Given the diverse appearance of prostate cancer and the potential for benign processes to mimic the gray scale appearance of prostate cancer, conventional prostate ultrasound has little advantage over digital rectal examination for detecting malignant areas.
A tailored approach to prostate biopsy based on contrast-enhanced ultrasound represents an innovative approach to detecting significant disease with fewer biopsy cores.
When used during contrast-enhanced targeted biopsy of the prostate, harmonic gray scale has several advantages over color and power Doppler, including no blooming of the harmonic gray scale enhancement around a vessel, superior spatial and temporal resolution, and no color flash artifact around the biopsy needle.

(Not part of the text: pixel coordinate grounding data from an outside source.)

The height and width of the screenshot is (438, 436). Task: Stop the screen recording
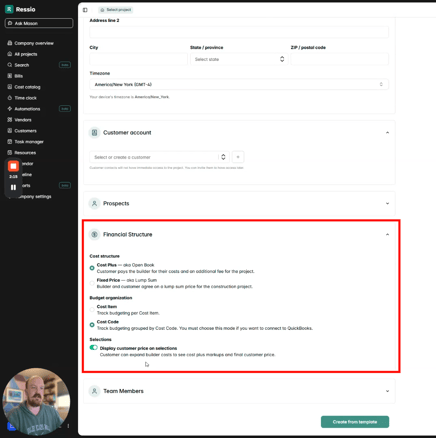13,166
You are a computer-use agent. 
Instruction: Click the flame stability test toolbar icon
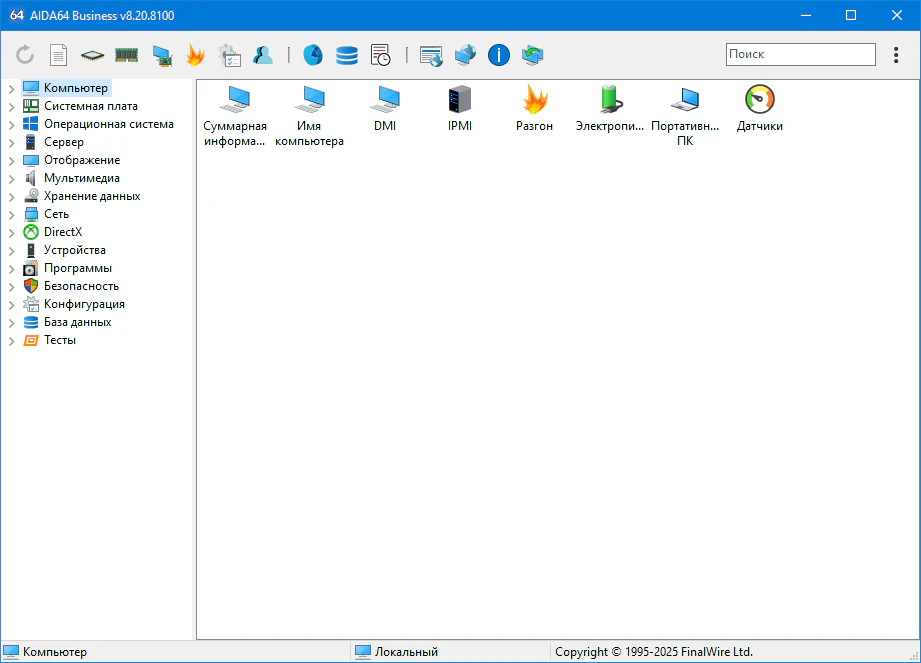pos(195,55)
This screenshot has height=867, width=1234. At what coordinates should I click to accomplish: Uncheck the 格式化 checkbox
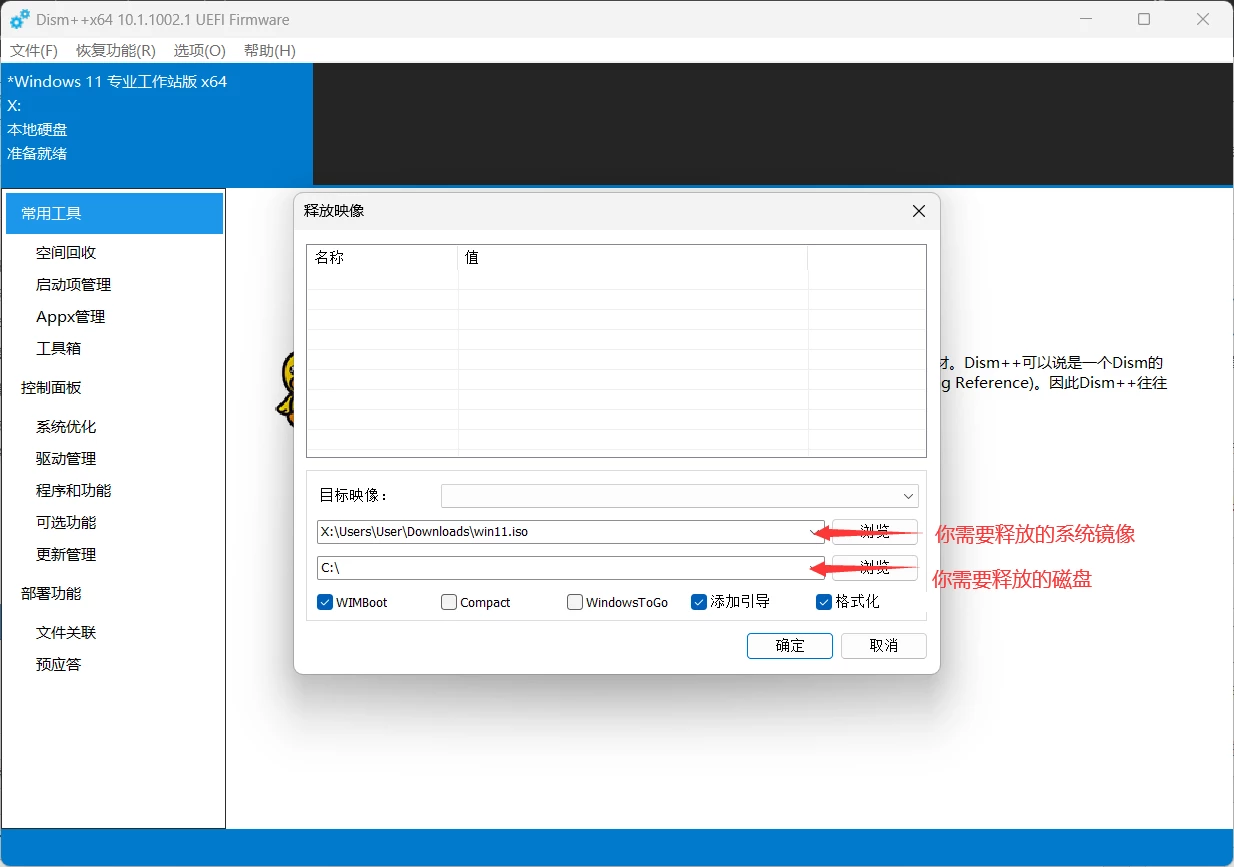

Microbubble contrast-enhanced studies demonstrate a clear association between contrast enhancement in the prostate and the diagnosis of clinically significant cancer.
Targeted biopsy of the prostate with a microbubble contrast agent after short-term therapy with a 5-alpha-reductase inhibitor may selectively identify moderate to high-grade, clinically significant cancers in areas of contrast enhancement.